» **Task description**: Please restate the data below word for word, omitting all images.

Data supplied: Begin

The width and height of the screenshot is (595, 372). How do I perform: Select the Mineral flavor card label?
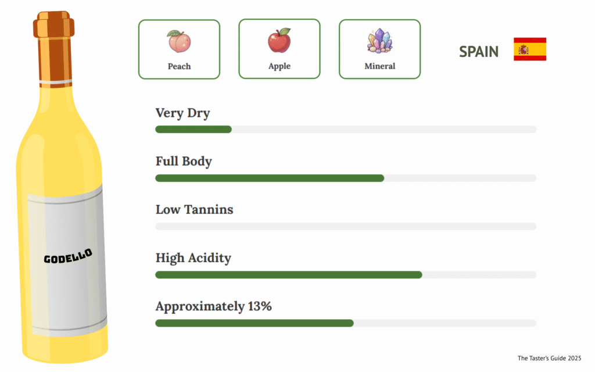tap(379, 66)
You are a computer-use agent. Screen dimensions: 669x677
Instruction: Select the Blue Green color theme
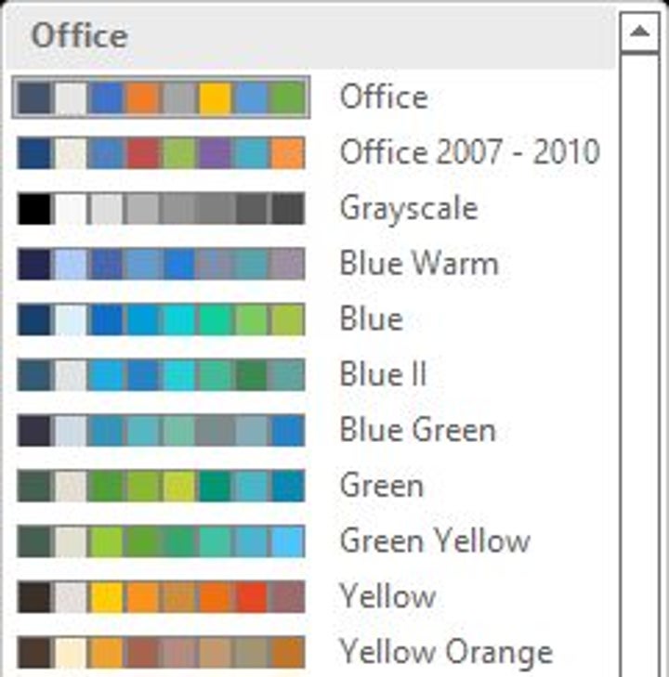(417, 430)
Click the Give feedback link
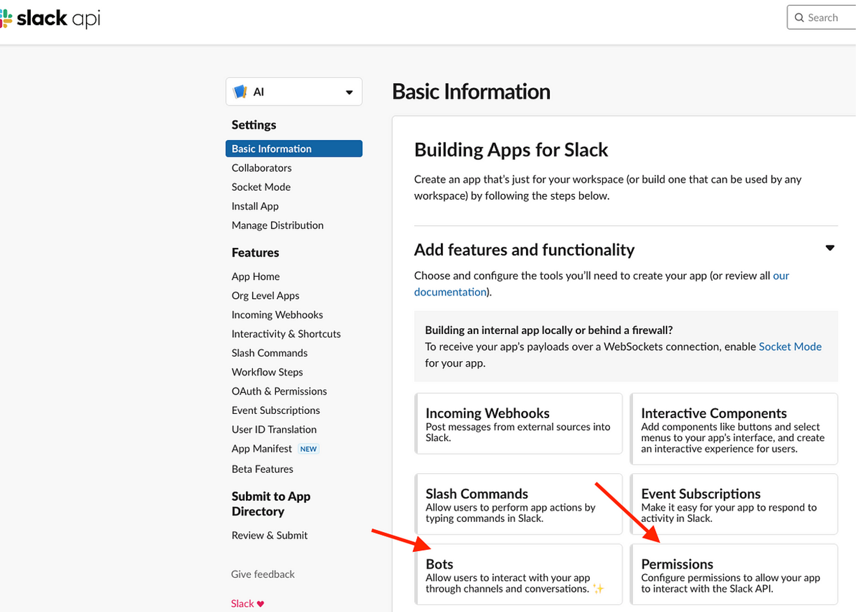858x612 pixels. tap(262, 574)
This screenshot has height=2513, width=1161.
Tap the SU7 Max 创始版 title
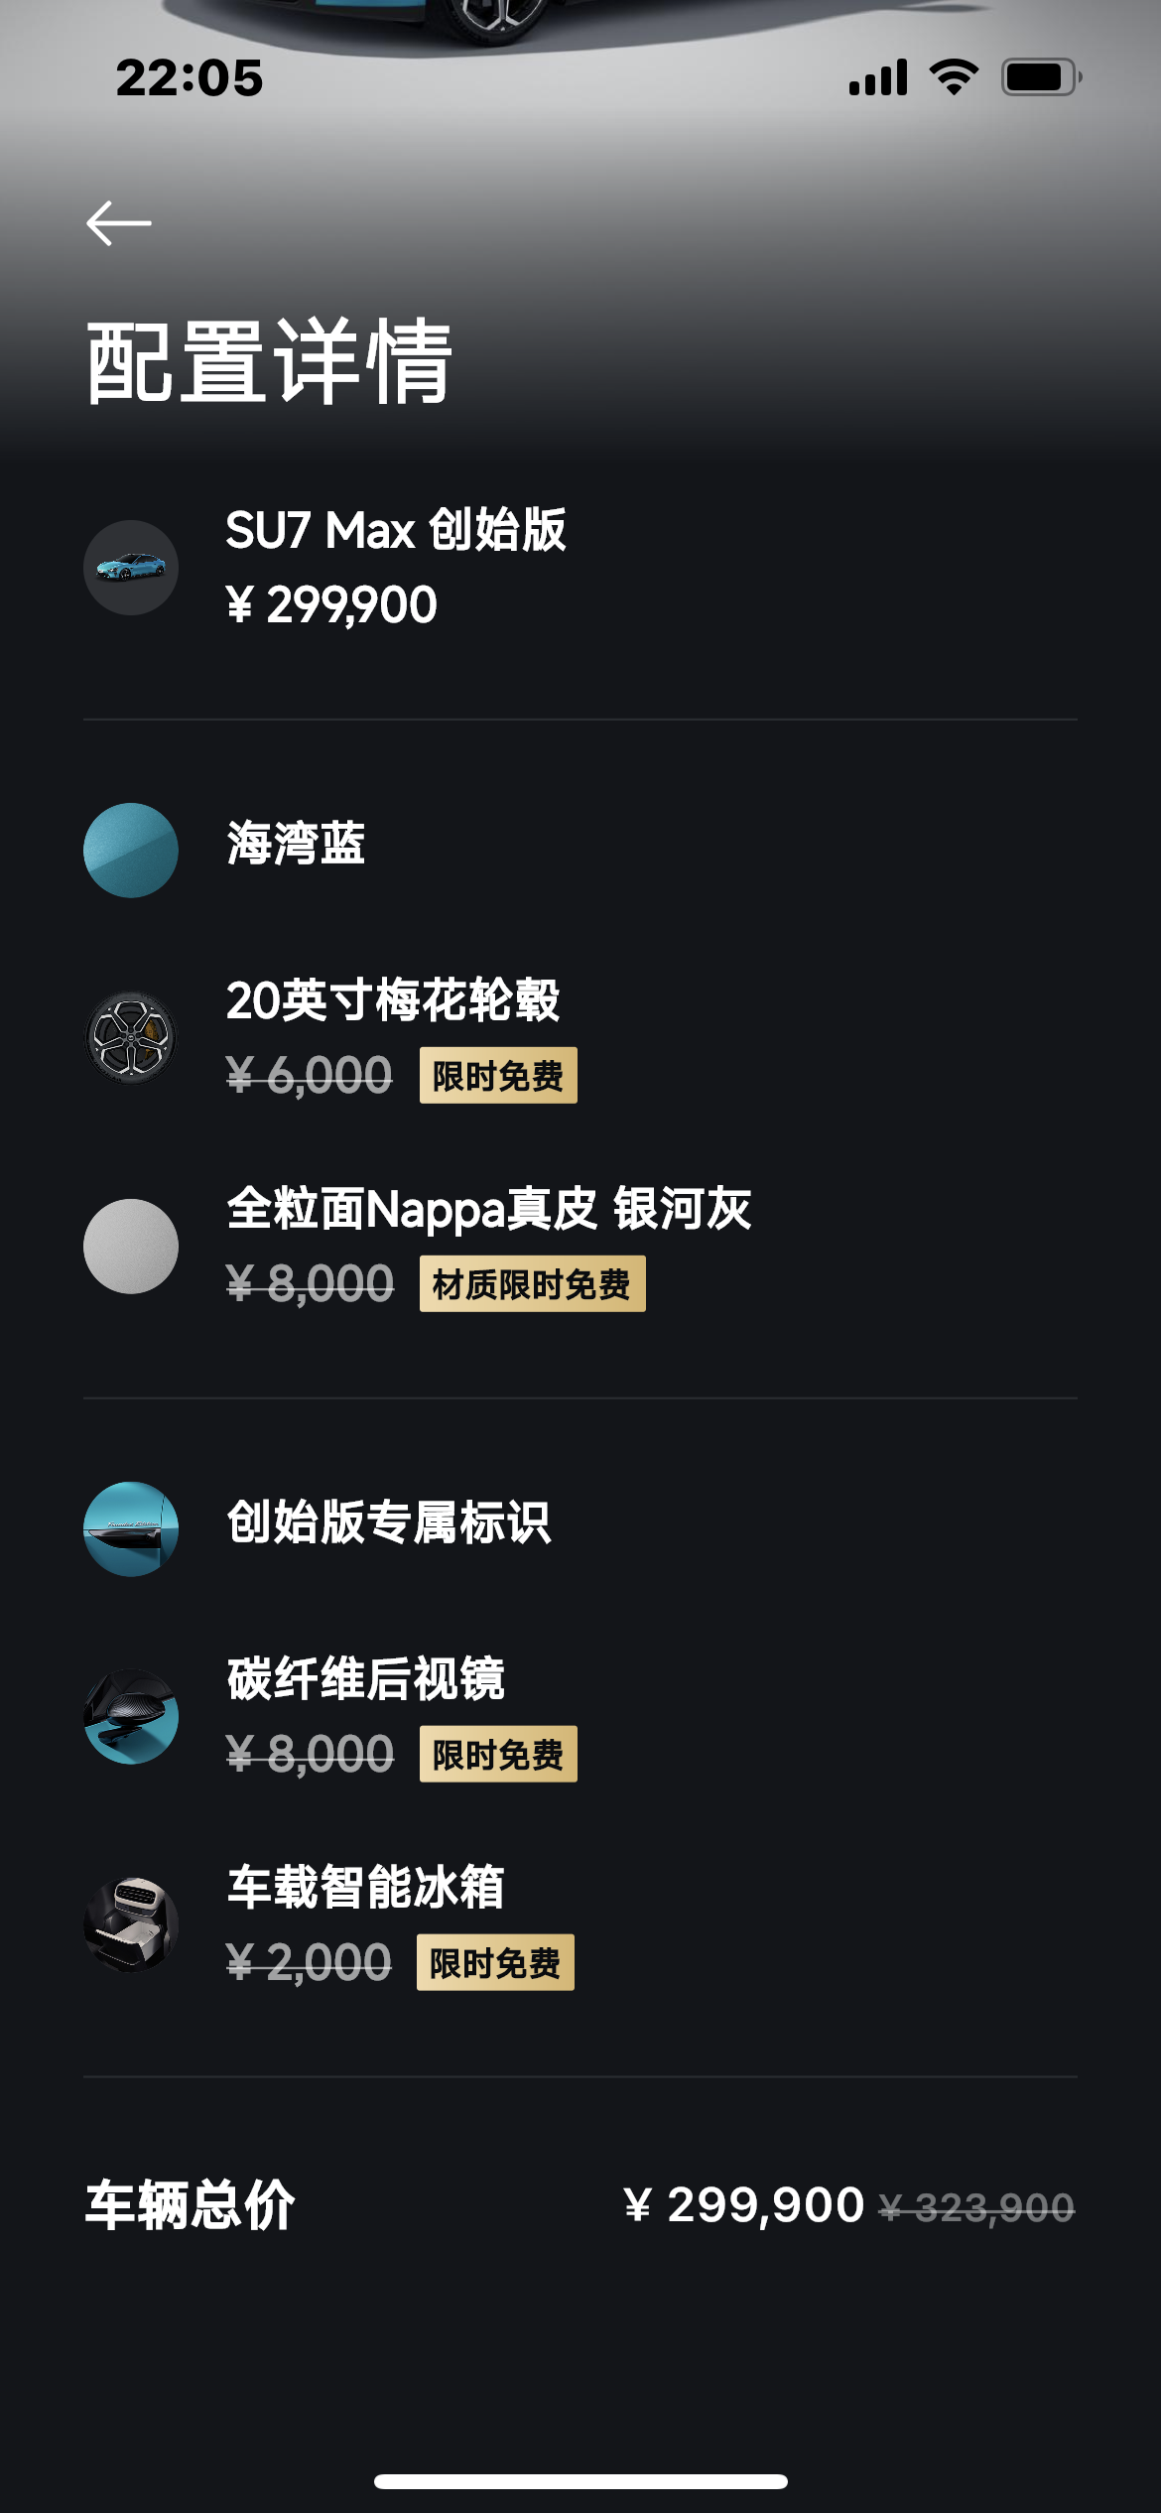pyautogui.click(x=396, y=530)
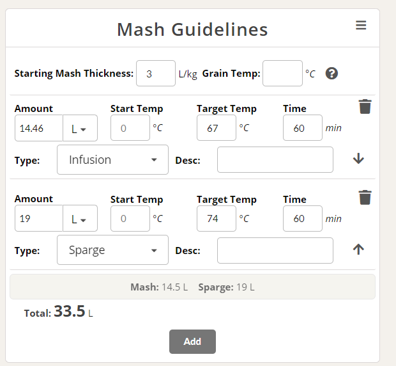This screenshot has width=396, height=366.
Task: Change unit for the 14.46 amount
Action: pos(80,128)
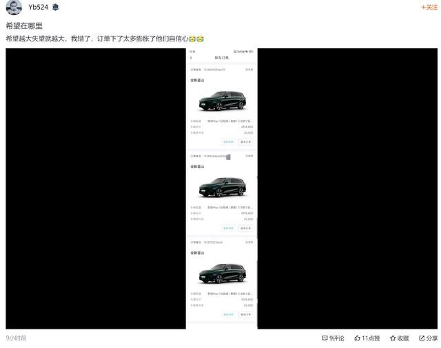Click the 9小时前 timestamp
The image size is (441, 348).
16,338
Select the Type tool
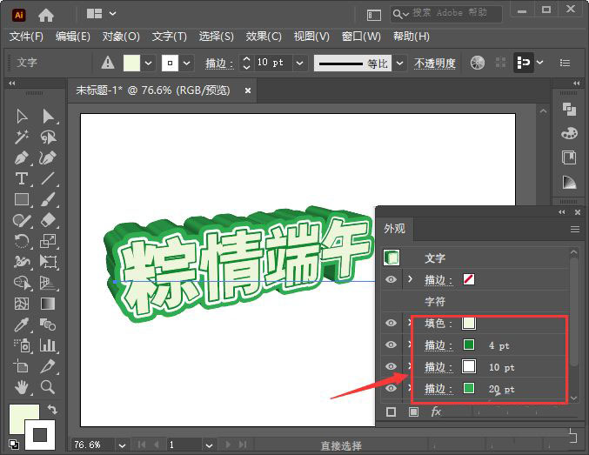The height and width of the screenshot is (455, 589). pos(22,179)
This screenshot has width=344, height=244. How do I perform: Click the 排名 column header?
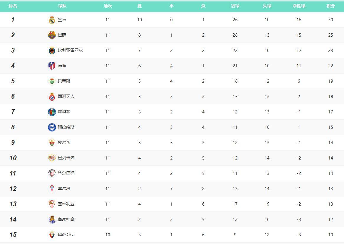(13, 6)
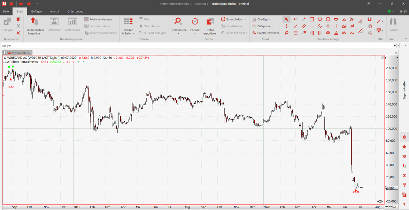
Task: Select the rectangle drawing tool
Action: point(312,19)
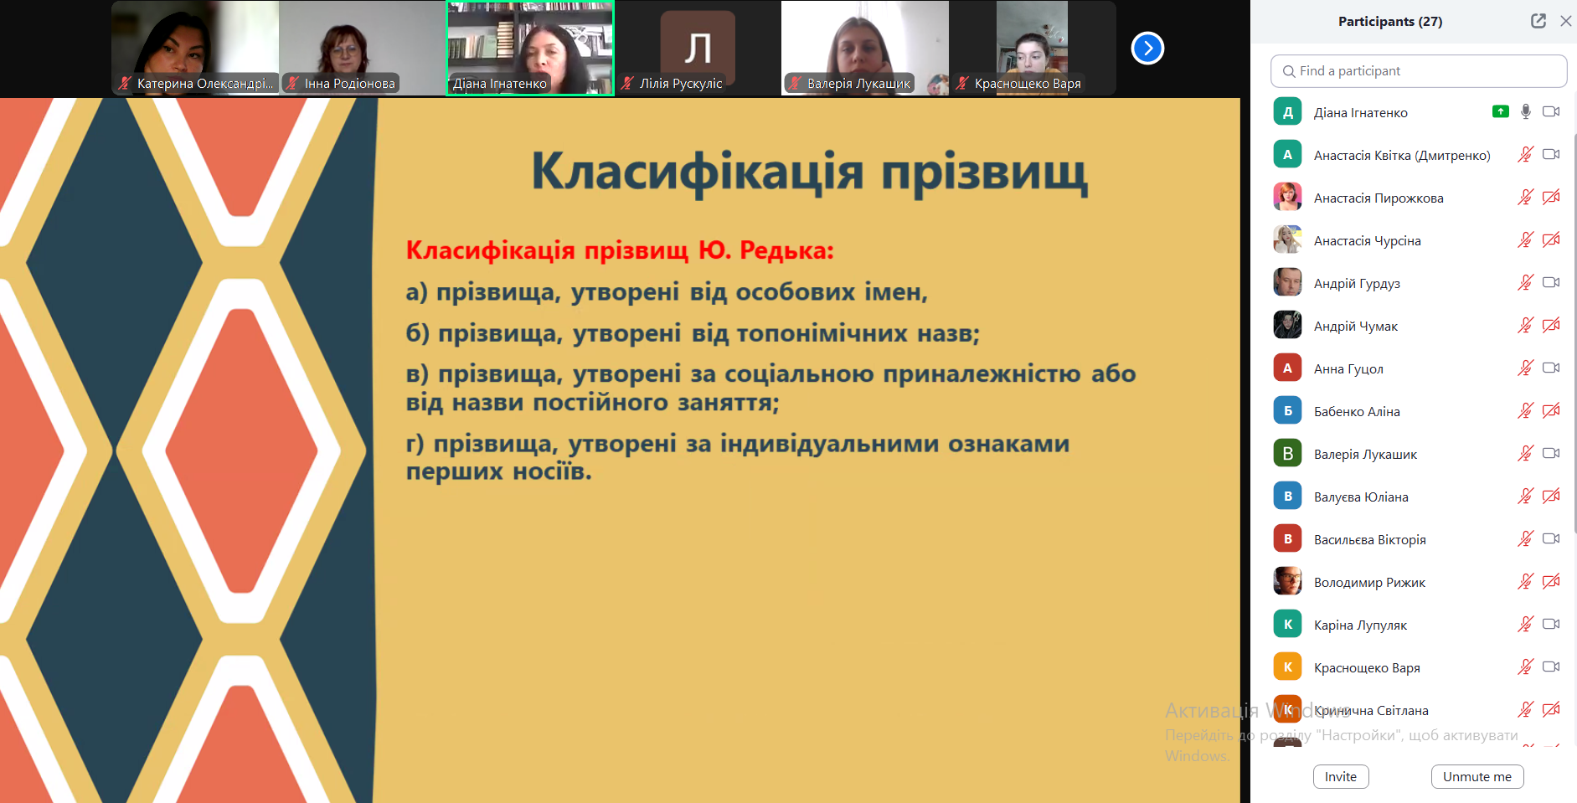Select Володимир Рижик in participant list
The image size is (1577, 803).
tap(1369, 582)
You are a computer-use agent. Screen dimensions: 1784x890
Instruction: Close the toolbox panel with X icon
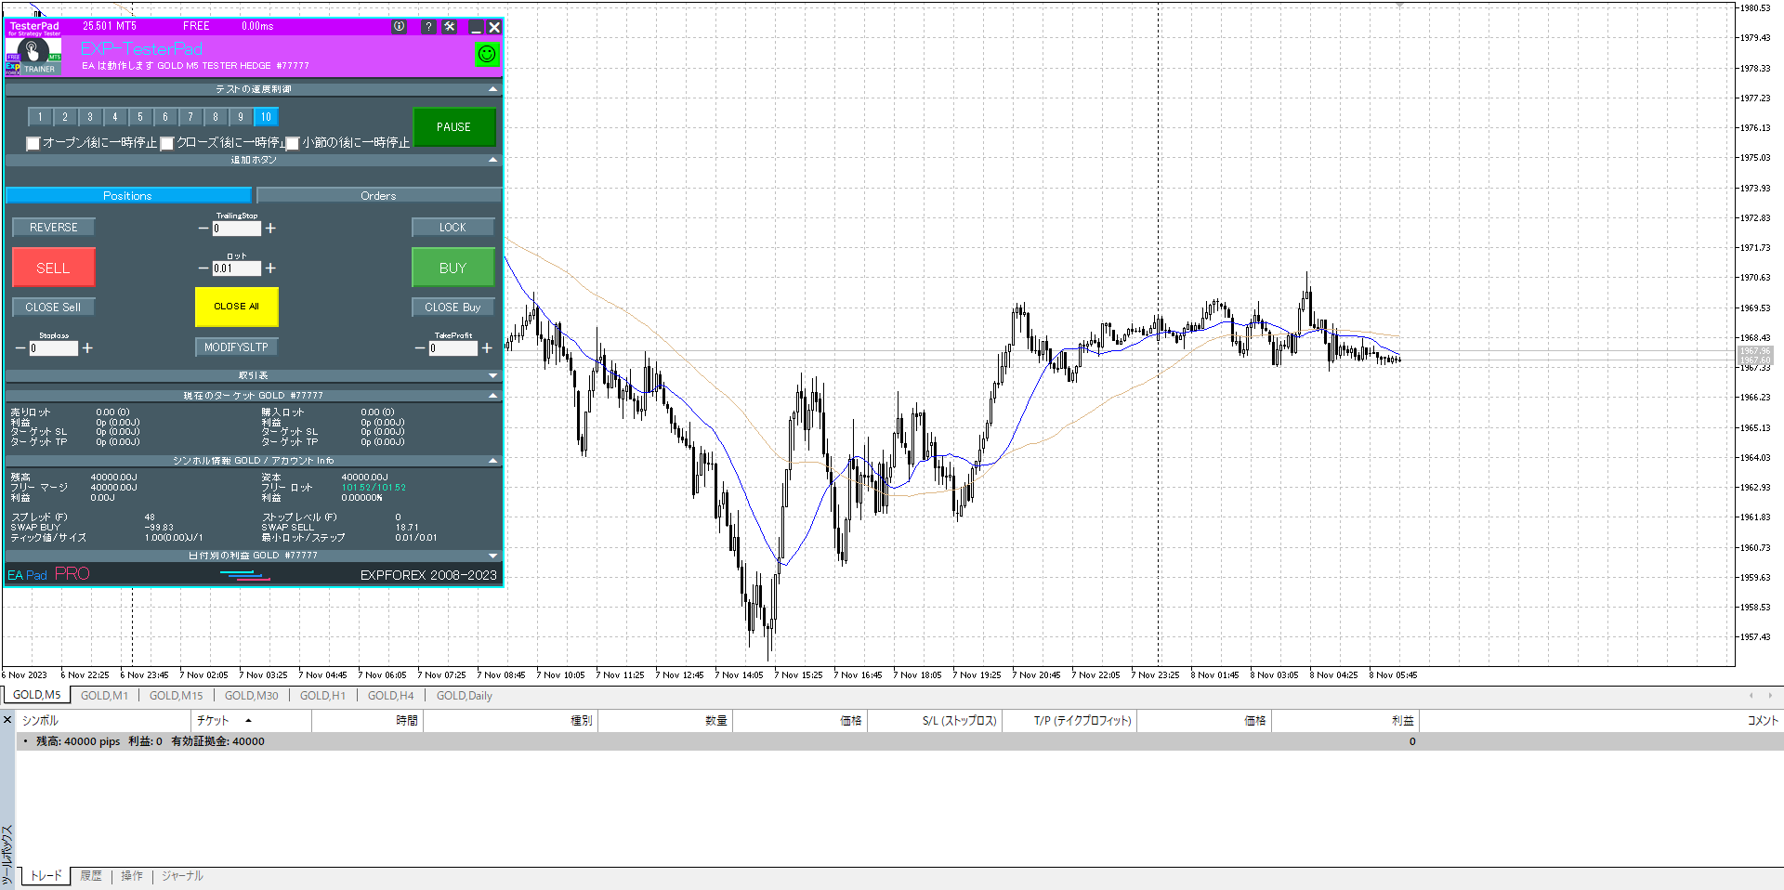(x=7, y=720)
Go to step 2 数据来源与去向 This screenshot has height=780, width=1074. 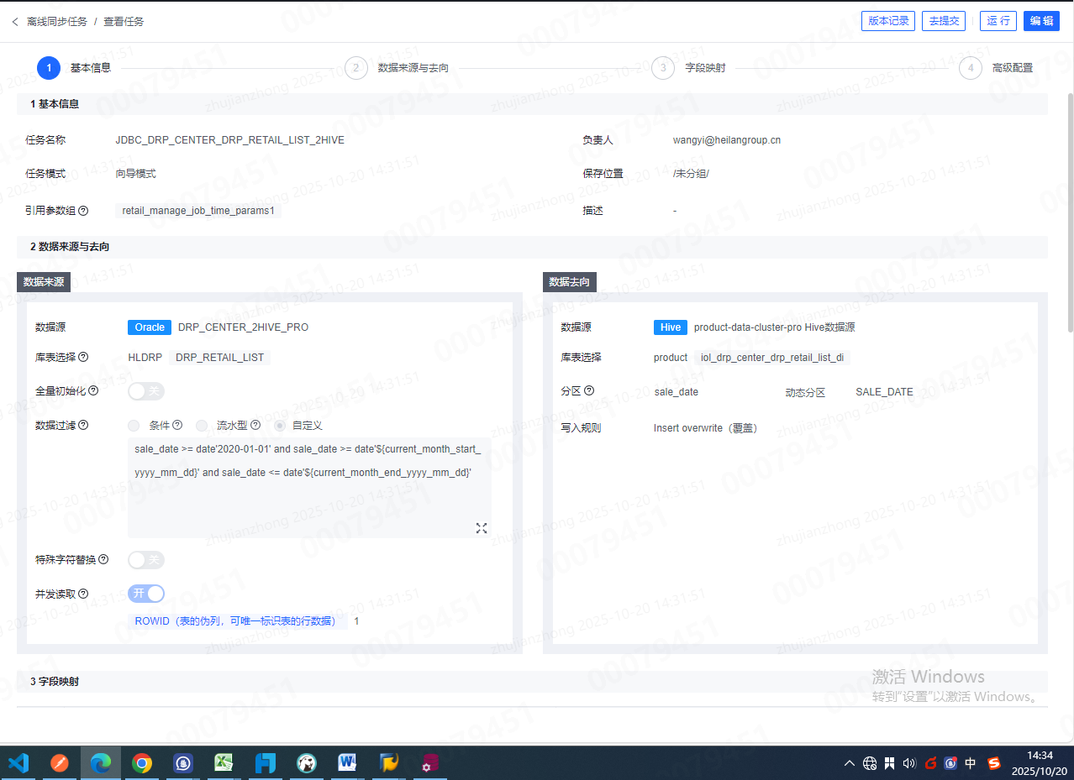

Data supplied: End

» **Exercise answer**:
The width and height of the screenshot is (595, 372). How do I perform: Select the Mineral flavor card label?
tap(379, 66)
You are a computer-use agent. Screen dimensions: 669x677
Instruction: Select the Blue Green color theme
(417, 430)
Click the Give feedback link
858x612 pixels. tap(262, 574)
This screenshot has height=2513, width=1161.
Tap the SU7 Max 创始版 title
pyautogui.click(x=396, y=530)
This screenshot has width=396, height=366.
Task: Change unit for the 14.46 amount
Action: pos(80,128)
Click the 9小时前 timestamp
The image size is (441, 348).
16,338
Select the Type tool
The height and width of the screenshot is (455, 589). pos(22,179)
This screenshot has width=344, height=244. How do I perform: Click the 排名 column header?
(13, 6)
Task: Select the rectangle drawing tool
Action: point(312,19)
Select Володимир Рижик in participant list
The image size is (1577, 803).
tap(1369, 582)
You are a computer-use agent. Screen dimensions: 1784x890
Instruction: Close the toolbox panel with X icon
(x=7, y=720)
Go to step 2 数据来源与去向 This screenshot has height=780, width=1074. 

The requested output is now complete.